用于诊断和治疗结核性脓胸以及急性脓胸早期,脓汁稀薄者。

    【麻醉与体位】

参见“胸腔穿刺术”的麻醉与体位。

    【手术步骤】

参见“胸腔穿刺术”的手术步骤。

    【术中注意要点】

(1)穿刺之前,操作者要亲自做胸部X线透视,选择穿刺点。穿刺点不宜过高或过低,过高不易抽净脓汁,过低脓腔中的沉淀物易堵塞穿刺针头。
    (2)患者要选用最舒适又便于术者操作的体位,以免虚弱的患者因过劳而不能坚持手术。
    (3)准备必要的急救药品,以便发生意外时急救。
    (4)穿刺过程中嘱患者不要用力咳嗽和憋气,宜平静呼吸。
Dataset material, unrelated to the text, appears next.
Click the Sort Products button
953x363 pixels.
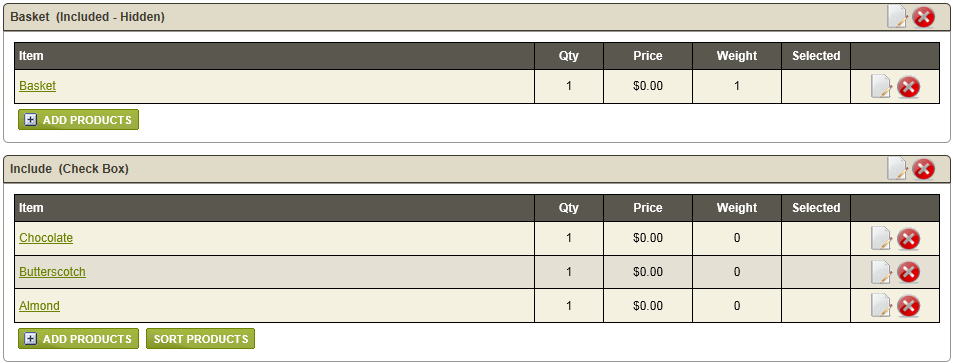201,339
穿刺中如患者有剧烈疼痛、呼吸困难、出冷汗、心悸及刺激性咳嗽,应立即停止穿刺。
    (5)注意掌握进针深度,避免刺伤肺及大血管引起出血和漏气。每次抽吸脓液应尽量彻底。脓液抽净后可注入已做过皮试的抗生素溶液。不伴有支气管胸膜瘘的大脓腔,如果脓液黏稠,可连接三通管,用抗生素溶液或2%碳酸氢钠溶液冲洗脓腔,每日1次。
    (6)开始脓液渗出多,可以每日胸穿1次。随着脓液渗出的减少,可2~3d胸穿1次。